We were relieved that we both felt the same way because it seems taboo to let a baby cry when they are fed, dry, and not too hot or too cold.
Despite the “research” on how crying it out leads to brain damage and failure to thrive, we weren’t convinced. What we read seemed like pages of skewed numbers that came from ill informed parenting. Armed with both sides of the story, when Bean was a month and a half we looked at each other, held tight to our BabyWise book, and opened a new chapter in our lives.
At first it was hard to hear her cry as she struggled to sleep. We would walk circles in our living room, listening until we couldn’t take it anymore. One of us would break down and go scoop her up, cuddling her while the other swore we’d never do that again.
But that was a vicious cycle. We had to constantly hold and bounce her while trying to eat, use the bathroom, cook, clean, sleep, or just have a conversation.
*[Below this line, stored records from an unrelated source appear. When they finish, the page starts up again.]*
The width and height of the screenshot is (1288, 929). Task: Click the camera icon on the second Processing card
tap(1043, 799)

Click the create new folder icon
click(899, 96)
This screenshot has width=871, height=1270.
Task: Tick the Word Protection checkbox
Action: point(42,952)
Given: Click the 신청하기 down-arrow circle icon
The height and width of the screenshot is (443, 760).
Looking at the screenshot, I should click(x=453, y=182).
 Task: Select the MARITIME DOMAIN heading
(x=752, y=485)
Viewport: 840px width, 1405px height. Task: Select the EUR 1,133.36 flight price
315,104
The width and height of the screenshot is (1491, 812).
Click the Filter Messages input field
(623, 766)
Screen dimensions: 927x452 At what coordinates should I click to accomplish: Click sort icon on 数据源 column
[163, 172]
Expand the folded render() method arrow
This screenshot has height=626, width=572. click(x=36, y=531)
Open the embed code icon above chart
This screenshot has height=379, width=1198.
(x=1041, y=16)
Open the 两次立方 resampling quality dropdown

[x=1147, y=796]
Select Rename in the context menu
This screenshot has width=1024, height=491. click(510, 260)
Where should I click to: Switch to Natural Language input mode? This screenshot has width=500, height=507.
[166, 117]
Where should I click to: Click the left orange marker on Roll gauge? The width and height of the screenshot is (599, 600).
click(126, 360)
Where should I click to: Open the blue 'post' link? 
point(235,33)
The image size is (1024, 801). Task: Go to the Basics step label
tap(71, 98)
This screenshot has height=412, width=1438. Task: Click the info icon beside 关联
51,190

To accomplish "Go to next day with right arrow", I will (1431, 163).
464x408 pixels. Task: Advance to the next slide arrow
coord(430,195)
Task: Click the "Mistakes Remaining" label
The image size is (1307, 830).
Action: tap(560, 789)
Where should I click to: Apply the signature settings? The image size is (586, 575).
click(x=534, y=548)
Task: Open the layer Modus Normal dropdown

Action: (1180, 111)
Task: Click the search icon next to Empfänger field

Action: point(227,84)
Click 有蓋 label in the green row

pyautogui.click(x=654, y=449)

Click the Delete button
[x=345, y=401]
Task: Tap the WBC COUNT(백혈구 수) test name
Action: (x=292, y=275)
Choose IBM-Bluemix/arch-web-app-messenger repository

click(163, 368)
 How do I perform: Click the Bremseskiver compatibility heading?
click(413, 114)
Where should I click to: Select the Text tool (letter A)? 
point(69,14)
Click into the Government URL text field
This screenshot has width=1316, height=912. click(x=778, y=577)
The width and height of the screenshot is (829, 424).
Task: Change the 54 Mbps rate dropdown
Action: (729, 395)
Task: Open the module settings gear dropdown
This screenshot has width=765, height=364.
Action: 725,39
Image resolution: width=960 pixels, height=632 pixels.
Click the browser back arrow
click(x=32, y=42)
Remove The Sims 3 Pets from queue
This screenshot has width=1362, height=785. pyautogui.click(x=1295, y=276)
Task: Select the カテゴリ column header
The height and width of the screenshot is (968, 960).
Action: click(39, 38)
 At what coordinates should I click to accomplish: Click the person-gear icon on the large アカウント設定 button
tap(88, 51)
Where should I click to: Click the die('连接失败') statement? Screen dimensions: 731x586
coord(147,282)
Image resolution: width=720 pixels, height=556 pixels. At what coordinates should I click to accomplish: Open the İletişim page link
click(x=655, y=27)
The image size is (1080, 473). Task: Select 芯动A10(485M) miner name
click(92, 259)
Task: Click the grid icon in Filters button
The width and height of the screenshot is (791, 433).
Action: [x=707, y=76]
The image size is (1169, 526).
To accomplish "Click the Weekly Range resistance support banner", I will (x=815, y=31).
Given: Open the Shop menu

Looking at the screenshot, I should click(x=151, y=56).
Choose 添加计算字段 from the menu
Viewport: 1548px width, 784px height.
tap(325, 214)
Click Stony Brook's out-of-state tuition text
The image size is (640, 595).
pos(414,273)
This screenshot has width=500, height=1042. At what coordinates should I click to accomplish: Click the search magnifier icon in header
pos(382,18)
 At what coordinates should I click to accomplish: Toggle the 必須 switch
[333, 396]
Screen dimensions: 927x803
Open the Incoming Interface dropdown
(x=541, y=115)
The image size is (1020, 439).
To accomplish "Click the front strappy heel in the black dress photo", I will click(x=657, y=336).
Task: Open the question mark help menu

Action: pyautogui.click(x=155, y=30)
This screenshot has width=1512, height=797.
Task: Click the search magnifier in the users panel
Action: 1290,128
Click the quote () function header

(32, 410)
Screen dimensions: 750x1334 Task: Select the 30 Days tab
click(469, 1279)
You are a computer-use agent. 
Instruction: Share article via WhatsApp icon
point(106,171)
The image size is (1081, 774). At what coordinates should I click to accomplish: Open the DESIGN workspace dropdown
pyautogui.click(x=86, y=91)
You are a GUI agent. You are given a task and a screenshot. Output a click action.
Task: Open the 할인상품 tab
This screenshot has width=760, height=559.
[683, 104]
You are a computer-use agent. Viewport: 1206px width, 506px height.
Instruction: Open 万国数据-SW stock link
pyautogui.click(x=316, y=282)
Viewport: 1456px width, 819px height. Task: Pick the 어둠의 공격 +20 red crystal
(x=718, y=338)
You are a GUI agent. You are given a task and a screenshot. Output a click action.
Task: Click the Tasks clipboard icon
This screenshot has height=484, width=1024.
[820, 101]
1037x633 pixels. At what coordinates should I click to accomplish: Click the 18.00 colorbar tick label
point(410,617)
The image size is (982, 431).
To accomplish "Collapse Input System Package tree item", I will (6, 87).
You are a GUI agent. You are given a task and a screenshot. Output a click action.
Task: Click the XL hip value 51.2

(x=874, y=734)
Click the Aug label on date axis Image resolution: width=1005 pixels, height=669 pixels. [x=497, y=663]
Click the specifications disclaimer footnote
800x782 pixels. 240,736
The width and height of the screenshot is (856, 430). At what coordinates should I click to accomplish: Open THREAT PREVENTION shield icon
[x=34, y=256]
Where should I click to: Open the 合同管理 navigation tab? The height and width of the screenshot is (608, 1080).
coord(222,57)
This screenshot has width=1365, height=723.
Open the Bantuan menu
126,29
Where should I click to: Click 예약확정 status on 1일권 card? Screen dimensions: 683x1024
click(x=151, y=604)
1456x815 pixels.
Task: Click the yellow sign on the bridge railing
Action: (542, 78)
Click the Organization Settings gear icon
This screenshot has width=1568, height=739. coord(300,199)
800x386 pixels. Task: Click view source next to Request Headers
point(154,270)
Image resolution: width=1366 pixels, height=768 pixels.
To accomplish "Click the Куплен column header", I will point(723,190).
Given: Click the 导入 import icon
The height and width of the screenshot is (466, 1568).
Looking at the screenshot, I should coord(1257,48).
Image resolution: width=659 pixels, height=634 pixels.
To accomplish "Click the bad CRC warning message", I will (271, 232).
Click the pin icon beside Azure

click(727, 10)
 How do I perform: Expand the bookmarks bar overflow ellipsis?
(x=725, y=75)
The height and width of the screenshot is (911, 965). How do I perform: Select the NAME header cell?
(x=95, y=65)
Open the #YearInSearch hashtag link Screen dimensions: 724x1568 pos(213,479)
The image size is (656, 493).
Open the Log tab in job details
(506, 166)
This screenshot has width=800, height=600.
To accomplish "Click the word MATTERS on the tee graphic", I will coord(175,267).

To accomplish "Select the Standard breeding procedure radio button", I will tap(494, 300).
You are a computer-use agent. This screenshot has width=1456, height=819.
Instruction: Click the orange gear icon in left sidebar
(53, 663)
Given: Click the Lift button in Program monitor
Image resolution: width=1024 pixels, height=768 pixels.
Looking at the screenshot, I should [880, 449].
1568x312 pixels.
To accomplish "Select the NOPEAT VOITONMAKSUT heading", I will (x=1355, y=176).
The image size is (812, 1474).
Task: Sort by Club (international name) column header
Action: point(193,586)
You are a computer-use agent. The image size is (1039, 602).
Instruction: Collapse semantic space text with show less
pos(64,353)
We looked at each other, eyes bloodshot from annoyance and exhaustion, and decided we couldn’t live like this anymore.
It was insanely hard for the first few cry it out days. We would listen to her scream bloody murder but began to realize that the crying was more about Bean trying to find a way to soothe and less about her missing or even needing one of us. We also realized that we had some major guilt about letting her cry.
TP dealt with his guilt by listening to music and I would jump in the shower, sometimes showering 3 or 4 times a day. In the shower I would (sometimes) cry and let the water beat away the guilt I had. I took that time to reminded myself that we weren’t being mean or neglecting her. We were trying to establish healthy sleeping patterns and self soothing habits.
What we found after a long week of crying was that the time she cried decreased every day. Some days or times of the day it was 20 minutes, then 15, then 10, then 5, then whimpering, then nothing.
Helping Bean establish self soothing skills impacted more than just her nap and bed times. It impacted the times when I couldn’t devote all my attention to her. When she learned to soothe herself, she learned how to independently play and transformed into this wonderfully independent baby. One that didn’t leave me frazzled and resentful. I fell in love with her all over again.
We weren’t the only people to notice how great it was to have Bean around. Family and friends were amazed at how well she went down for naps and bedtimes and entertained herself. When family would watch her we received reports about how she was a happy baby and that they enjoyed watching her. Instead of spending their time trying to soothe a crying and fussy baby, they spent their time laughing and enjoying her.
Obviously this made TP and I even more confident in our choice and it made us proud as parents. We had successfully done something right in our first few chapters of being new parents.